The Democrat was one of several Michigan election officials who spoke at an event at Wayne State University Law School held by The American Bar Association Task Force for American Democracy which centered on efforts to promote trust in elections and civics during the 2024 election cycle. 

In her speech, Benson highlighted key elements for successfully implementing changes to the election system enacted by voters in 2018 and 2022, focusing on building the infrastructure for elections, educating voters on their rights and how to exercise them, and countering lies and misinformation about elections. 

“Here in Michigan, we have undergone a great transformation over the last several years in our democracy. And the infrastructure of our elections has, in my view, never been stronger,” Benson said. 

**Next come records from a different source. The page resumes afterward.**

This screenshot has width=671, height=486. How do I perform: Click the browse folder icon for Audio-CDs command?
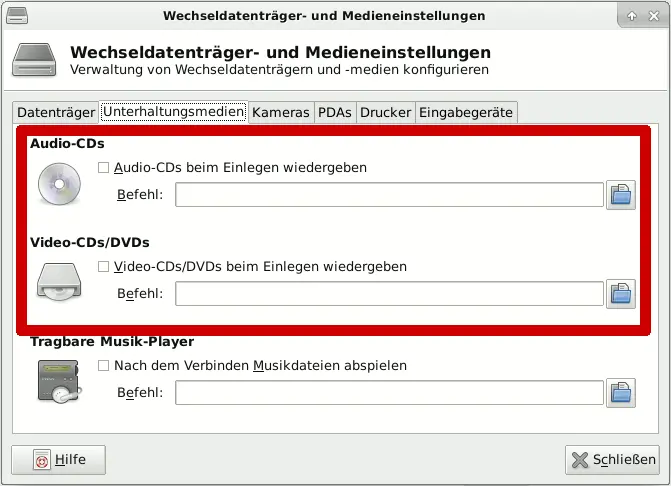point(621,194)
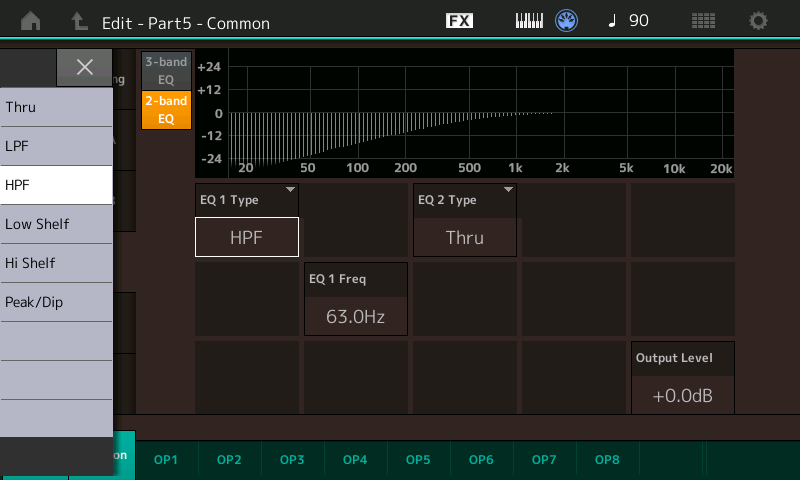Viewport: 800px width, 480px height.
Task: Open the FX overview icon
Action: pos(459,21)
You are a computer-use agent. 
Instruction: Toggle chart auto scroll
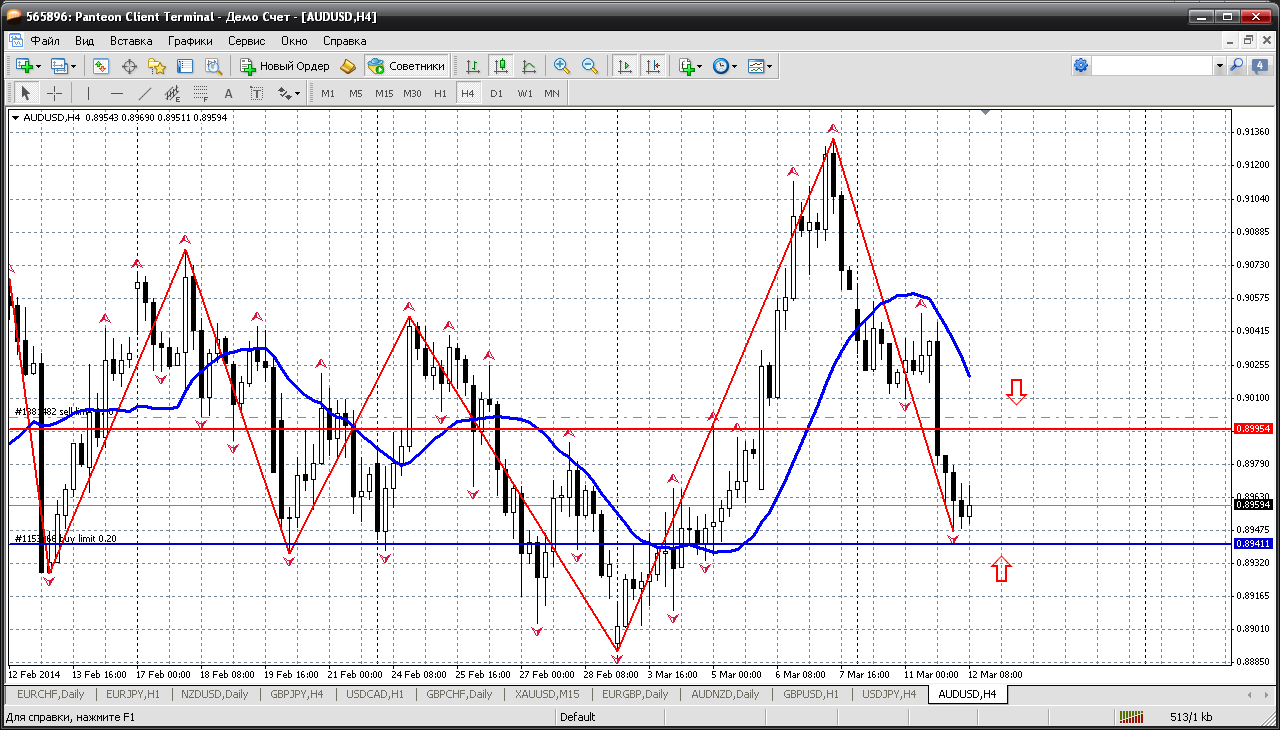625,66
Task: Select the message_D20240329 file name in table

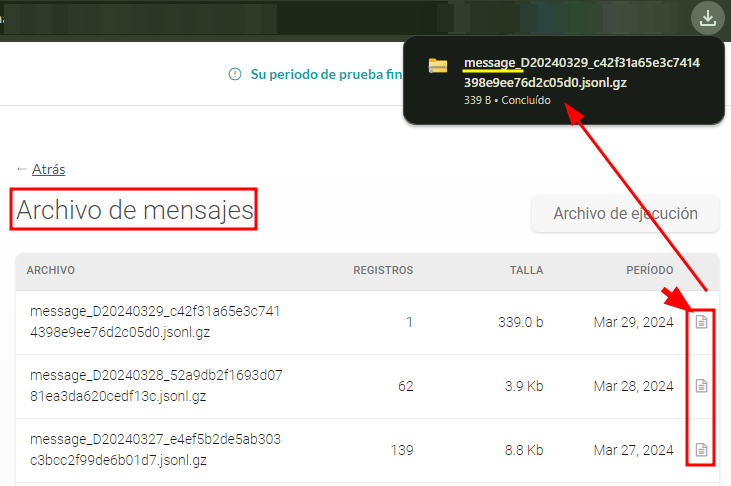Action: click(155, 321)
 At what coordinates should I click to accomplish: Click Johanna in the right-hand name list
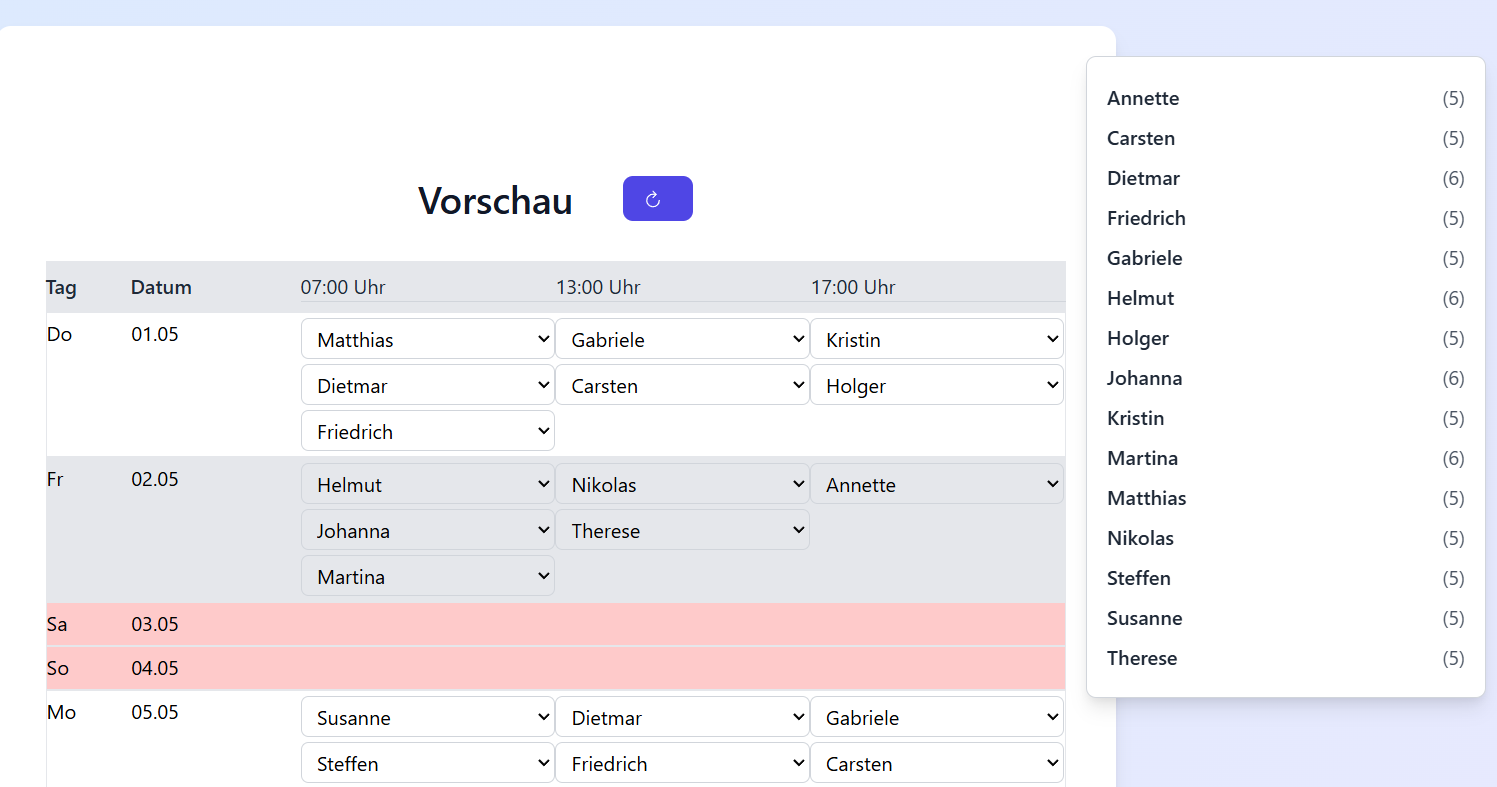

In the 2018 election, Michigan voters approved Proposal 3, which amended the state constitution to guarantee automatic voter registration, no reason absentee voting, straight-party voting, and same-day voter registration, among other provisions. 

In 2022, voters approved Proposal 2, which included provisions like nine days of early voting, allowing voters to file to vote absentee in all elections, allowing voters to verify their identity at the polls with a photo ID or a signed affidavit, requiring military and overseas ballots to be counted if they are postmarked by election day, and requiring state-funded absentee-ballot drop boxes, and postage for absentee applications and ballots. 

When implementing new measures like early voting, Benson said it’s important to build out the system, create the infrastructure, and push to ensure election clerks are receiving the funding they need to cover the costs of enacting these changes, such as hiring additional staff and renting additional sites to support nine days of early voting. 

Benson also noted the need for positive and proactive education for voters, to ensure they know as much as they would like to know about the security of the election system. 

In Michigan’s decentralized election system, the state’s 83 counties and 1520 local jurisdictions play different roles in ensuring voters’ needs are met. However, because of that setup, election officials have a responsibility to make sure citizens know the rules, regulations and security measures in place, Benson said. This proactive education is key to countering misinformation about the security of elections, she said. 

“The biggest threat to election security in this cycle is misinformation, is disinformation, is lies and deceptive tactics that will be turbocharged through the use of artificial intelligence,” Benson said, projecting that U.S. adversaries like Russia, China and Iran will have greater incentives than ever before to meddle in U.S. elections, particularly in battleground states like Michigan. 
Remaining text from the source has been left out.